Supplied passage >>

Is Banco Santander an Underdog -- or Just a Dog?

Short-sellers and hedge funds may be shadowy, but sometimes they are the smartest guys in the room. They've done their homework, and they're willing to bet their capital against the crowd -- an investing strategy that can be as lucrative as it is contrarian.

On Motley Fool CAPS, we've also got leading analysts who find the chinks in a company's armor and correctly call its fall. Our "Underdogs" have earned 100 or more CAPS points by correctly predicting that one or more stocks would underperform the market.

Today I'm looking at Spanish banking giant Banco Santander (NYSE: SAN  ) , which has recovered almost 50% of the ground it lost after falling from its highs. Benefiting from Europe's commitment to defend the euro just as it announced its second-quarter earnings, not only did its stock soar, but it also rose sharply in the estimation of CAPS members, who boosted its rating from two to four stars. So if investors who've scored big by correctly predicting which stocks will fail, it may be worth our while to check out those they think will succeed.

Banco Santander snapshot

Market Cap $1.3 billion
Revenues, TTM $3.4 billion
1-Year Stock Return (4%)
Return on Investment NA
Estimated 5-Year EPS Growth 17.5%
Dividend and Yield $0.81/11.4%
Recent Price $7.13
CAPS Rating (out of 5) ****

Of course, not every short sale goes as planned, which makes shorting a risky proposition. Stock prices can be irrational longer than you have money to stay in the game. And you don't want to end up with fleas by lying down with dogs, so do your homework.

Don't bank on it
Europe may officially be back in recession, though anyone watching events over there would have figured that out a while ago. But manufacturing and services contracted sharply last month, while retail sales stumbled after a period of modest growth. Even Germany, which has heretofore been propping up the rest of the continent's economy, is sliding further into the abyss, hitting lows not seen in three years.

That's not a good omen for Banco Santander or Spanish banking peers such as Banco Bilbao (Nasdaq: BBVA  ) , which are counting on Europe's recovery to pull them up. Spain's economy is still in freefall along with fellow ne'er-do-well Italy.

A silver lining
If there's any ray of sunshine, it's that the Iberian 25% unemployment rate may finally have bottomed, as new claims tumbled less than they have previously. Additionally, Spain's economic minister predicts the country won't need the full $126 billion Europe set aside to bail out the industry. Naturally, that excludes Bankia, the financial institution the government took over and into which it will be injecting another $6 billion right away. Critics of the process, however, contend that by not taking the full bailout, Spain is merely trying to avoid as long as possible the loss sharing by bondholders required under the financing.

Entries provided >>

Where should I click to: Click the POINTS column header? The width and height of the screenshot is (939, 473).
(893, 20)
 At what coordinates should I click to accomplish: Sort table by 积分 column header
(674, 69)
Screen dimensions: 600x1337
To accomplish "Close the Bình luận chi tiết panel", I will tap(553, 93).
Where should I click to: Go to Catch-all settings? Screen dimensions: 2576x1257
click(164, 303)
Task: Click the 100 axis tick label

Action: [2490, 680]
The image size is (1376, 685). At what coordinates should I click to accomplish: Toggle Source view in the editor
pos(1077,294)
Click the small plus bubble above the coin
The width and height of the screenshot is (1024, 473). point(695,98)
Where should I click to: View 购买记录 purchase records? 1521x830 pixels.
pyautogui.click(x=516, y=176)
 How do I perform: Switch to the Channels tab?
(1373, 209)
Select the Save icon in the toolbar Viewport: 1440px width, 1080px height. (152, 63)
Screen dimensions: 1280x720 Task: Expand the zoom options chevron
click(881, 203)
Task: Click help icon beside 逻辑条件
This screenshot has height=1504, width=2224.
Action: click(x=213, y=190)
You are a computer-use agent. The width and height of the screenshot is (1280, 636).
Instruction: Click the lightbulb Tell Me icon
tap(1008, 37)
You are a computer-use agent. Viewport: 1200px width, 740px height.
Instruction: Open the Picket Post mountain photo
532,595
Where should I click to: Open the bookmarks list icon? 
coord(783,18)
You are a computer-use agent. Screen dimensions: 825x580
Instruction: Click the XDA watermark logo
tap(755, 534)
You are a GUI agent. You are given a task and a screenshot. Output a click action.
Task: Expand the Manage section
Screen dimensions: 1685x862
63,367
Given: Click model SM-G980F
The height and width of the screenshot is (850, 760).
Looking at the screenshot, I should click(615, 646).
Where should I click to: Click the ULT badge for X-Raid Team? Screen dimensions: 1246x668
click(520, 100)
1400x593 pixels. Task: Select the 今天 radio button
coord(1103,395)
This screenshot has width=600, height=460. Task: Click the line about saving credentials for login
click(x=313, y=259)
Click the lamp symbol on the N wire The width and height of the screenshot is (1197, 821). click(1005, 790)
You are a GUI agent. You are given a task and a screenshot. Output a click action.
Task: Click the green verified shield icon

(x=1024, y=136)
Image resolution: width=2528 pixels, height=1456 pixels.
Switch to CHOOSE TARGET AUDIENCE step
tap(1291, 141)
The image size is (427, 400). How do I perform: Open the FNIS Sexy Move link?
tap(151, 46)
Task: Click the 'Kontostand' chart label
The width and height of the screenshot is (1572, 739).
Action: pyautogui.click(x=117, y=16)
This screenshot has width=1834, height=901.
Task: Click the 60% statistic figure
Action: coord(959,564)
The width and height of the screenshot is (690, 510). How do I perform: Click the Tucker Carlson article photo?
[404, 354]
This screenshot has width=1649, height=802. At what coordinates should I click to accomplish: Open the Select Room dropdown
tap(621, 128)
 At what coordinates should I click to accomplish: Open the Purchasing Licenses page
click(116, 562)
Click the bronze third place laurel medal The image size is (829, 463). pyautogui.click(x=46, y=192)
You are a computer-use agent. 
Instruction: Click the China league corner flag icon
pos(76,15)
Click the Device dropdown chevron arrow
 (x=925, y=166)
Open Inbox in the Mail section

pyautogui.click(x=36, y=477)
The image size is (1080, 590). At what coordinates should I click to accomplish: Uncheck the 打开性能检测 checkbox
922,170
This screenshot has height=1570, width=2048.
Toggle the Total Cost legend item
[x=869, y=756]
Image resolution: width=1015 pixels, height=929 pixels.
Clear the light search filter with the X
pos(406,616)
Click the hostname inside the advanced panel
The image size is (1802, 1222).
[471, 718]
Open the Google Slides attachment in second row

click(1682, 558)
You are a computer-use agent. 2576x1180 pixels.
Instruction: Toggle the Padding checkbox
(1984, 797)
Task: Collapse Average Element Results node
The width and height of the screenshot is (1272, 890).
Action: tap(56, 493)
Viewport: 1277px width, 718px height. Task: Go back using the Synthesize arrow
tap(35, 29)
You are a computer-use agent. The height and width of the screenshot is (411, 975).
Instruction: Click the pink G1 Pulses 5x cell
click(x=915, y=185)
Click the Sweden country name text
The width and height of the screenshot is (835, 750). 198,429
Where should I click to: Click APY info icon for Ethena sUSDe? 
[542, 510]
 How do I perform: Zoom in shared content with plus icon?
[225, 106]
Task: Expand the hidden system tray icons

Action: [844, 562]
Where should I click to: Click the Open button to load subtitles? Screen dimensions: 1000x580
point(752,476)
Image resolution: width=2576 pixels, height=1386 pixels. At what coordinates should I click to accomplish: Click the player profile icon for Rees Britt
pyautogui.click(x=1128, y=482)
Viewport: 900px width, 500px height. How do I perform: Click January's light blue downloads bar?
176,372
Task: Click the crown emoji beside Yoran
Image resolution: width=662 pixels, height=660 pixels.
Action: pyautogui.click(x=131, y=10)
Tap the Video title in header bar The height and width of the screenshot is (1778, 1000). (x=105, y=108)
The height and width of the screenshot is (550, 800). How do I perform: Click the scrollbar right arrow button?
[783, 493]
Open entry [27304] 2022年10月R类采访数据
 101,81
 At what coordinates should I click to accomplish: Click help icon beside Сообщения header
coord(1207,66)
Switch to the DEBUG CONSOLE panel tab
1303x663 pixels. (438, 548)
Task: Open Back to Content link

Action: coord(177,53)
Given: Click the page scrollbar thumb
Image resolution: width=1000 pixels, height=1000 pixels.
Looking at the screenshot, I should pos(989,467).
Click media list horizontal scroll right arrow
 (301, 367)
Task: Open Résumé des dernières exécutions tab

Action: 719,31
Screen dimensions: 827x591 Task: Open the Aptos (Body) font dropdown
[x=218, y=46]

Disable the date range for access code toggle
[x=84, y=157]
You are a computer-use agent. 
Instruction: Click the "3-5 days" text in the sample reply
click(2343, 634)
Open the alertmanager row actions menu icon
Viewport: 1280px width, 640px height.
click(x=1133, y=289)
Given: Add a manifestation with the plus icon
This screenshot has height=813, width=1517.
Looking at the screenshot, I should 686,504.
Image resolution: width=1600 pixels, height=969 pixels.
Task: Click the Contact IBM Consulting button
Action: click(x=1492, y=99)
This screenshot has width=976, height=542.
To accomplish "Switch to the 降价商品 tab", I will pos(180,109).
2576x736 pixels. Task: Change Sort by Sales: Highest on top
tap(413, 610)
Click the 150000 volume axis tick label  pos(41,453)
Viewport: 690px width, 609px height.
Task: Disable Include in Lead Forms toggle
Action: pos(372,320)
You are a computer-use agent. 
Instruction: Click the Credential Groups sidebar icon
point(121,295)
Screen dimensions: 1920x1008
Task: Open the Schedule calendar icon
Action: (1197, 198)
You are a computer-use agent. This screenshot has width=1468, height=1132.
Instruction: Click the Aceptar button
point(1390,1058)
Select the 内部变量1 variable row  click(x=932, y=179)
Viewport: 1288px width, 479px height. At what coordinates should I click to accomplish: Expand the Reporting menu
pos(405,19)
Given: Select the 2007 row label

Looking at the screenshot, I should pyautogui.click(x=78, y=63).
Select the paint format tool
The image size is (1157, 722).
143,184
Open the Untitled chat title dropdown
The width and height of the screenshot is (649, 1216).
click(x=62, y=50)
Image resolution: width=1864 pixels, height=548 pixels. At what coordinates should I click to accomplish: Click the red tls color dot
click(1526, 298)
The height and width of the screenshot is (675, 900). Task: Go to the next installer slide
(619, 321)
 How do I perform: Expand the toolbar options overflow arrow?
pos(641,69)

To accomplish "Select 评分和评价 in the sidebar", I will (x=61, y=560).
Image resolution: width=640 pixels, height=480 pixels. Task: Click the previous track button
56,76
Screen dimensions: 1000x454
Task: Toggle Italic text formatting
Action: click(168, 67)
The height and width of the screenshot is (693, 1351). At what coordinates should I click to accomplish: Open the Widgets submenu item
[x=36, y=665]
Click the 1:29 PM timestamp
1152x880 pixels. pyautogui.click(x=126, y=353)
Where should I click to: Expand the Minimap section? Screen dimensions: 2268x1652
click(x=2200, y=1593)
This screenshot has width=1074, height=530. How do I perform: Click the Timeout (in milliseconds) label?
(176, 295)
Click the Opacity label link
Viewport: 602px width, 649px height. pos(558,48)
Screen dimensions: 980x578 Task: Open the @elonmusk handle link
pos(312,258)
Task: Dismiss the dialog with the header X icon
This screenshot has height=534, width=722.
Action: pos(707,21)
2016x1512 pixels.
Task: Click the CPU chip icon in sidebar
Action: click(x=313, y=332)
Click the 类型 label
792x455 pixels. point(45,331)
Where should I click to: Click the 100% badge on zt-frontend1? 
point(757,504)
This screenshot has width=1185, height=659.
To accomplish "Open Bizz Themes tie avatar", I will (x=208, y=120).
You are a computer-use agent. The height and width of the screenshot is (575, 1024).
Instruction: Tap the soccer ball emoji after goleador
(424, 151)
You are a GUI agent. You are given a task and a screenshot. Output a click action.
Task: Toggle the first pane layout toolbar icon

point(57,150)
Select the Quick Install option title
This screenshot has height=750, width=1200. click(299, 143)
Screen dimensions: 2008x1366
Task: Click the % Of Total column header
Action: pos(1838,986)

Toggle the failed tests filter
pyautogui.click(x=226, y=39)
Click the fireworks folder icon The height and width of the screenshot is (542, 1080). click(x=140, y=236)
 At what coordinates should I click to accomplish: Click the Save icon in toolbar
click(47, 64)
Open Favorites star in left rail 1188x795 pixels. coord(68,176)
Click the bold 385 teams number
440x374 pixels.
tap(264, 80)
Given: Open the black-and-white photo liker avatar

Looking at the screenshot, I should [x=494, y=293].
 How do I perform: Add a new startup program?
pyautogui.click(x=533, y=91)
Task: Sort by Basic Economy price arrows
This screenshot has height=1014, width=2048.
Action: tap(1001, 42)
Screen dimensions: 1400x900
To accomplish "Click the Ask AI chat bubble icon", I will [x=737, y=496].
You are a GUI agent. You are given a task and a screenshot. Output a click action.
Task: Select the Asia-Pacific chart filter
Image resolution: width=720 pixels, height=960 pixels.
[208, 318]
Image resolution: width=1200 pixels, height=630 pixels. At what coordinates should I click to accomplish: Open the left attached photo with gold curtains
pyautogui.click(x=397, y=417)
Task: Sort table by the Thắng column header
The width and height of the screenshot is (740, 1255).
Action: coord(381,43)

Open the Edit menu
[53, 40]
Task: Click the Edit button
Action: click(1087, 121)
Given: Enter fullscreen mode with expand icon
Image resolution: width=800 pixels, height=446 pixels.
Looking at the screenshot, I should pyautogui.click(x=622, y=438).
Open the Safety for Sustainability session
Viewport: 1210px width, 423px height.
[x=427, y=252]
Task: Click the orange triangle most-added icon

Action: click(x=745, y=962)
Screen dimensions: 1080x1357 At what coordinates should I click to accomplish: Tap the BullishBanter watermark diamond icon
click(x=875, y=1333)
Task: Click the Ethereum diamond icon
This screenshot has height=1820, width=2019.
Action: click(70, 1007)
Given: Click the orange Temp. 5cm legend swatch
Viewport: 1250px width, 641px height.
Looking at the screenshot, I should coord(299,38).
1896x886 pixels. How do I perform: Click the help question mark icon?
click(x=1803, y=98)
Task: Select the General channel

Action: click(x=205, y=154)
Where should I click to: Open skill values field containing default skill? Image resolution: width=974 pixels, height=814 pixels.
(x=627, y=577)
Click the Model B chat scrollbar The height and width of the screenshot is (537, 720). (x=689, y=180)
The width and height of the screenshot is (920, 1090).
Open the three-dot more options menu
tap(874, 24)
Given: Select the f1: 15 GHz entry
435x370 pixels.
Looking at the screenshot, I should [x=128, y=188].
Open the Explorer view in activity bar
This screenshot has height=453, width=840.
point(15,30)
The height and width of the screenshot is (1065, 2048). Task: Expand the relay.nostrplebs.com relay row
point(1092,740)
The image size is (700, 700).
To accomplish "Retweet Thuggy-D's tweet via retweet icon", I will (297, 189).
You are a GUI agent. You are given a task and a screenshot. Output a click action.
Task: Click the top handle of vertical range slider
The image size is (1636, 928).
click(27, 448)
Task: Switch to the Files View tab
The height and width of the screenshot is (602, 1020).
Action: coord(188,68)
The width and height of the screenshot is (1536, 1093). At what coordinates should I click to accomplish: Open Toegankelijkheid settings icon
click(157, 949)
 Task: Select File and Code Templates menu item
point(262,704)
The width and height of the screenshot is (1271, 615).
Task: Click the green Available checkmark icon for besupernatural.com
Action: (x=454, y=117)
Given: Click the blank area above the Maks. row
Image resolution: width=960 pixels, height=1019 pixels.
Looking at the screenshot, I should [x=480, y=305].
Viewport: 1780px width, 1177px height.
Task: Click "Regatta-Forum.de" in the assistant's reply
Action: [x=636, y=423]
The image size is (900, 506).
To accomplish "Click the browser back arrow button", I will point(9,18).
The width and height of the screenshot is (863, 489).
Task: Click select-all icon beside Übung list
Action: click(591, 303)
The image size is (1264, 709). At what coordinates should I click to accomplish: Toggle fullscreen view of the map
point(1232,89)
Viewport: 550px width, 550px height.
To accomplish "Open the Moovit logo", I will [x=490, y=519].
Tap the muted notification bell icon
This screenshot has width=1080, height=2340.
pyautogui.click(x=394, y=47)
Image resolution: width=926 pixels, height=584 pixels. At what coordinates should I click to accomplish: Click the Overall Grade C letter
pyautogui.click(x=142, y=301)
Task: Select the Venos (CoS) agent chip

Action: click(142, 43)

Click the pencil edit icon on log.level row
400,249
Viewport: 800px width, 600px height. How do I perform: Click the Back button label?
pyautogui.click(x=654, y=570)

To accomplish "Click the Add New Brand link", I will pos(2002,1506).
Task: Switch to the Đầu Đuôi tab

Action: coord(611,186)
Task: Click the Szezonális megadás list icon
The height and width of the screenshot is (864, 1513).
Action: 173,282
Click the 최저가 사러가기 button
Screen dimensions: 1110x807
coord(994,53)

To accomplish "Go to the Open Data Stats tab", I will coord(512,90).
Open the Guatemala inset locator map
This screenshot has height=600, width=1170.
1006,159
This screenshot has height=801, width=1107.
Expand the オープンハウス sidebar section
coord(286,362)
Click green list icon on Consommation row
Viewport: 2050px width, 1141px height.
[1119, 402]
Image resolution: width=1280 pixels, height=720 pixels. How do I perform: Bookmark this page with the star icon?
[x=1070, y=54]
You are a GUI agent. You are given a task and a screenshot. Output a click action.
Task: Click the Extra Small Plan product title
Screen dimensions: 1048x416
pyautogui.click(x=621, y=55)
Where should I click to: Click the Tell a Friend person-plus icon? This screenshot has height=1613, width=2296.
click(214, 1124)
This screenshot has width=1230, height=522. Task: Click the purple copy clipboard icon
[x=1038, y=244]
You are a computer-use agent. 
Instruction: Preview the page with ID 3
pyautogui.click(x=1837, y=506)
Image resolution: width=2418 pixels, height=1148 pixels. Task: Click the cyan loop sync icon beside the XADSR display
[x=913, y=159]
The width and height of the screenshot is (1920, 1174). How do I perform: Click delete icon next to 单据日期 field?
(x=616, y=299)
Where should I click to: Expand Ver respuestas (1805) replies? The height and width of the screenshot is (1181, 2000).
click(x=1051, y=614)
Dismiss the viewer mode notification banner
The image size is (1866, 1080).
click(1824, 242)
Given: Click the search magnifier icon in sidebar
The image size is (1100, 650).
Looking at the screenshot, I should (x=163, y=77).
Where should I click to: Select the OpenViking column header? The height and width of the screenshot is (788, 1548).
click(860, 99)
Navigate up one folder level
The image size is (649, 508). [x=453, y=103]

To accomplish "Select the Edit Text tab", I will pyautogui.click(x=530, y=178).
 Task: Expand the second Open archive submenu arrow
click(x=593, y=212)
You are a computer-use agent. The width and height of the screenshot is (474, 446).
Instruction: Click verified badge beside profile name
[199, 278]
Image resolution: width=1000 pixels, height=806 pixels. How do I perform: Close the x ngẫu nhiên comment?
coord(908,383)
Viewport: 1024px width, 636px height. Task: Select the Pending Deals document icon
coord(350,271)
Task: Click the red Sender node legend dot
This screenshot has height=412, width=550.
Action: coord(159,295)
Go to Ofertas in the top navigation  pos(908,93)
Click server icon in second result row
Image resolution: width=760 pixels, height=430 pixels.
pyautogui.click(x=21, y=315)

Things to do >>
1. From the Banco Santander article, return the stretch from "Of course, not" through "do your homework.".
2. Translate this sentence from the Banco Santander article into Spanish: "Stock prices can be irrational longer than you have money to stay in the game."

Results of the exercise >>
1.
Of course, not every short sale goes as planned, which makes shorting a risky proposition. Stock prices can be irrational longer than you have money to stay in the game. And you don't want to end up with fleas by lying down with dogs, so do your homework.

2. Los precios de las acciones pueden ser irracionales durante más tiempo del que tienes dinero para seguir en el juego.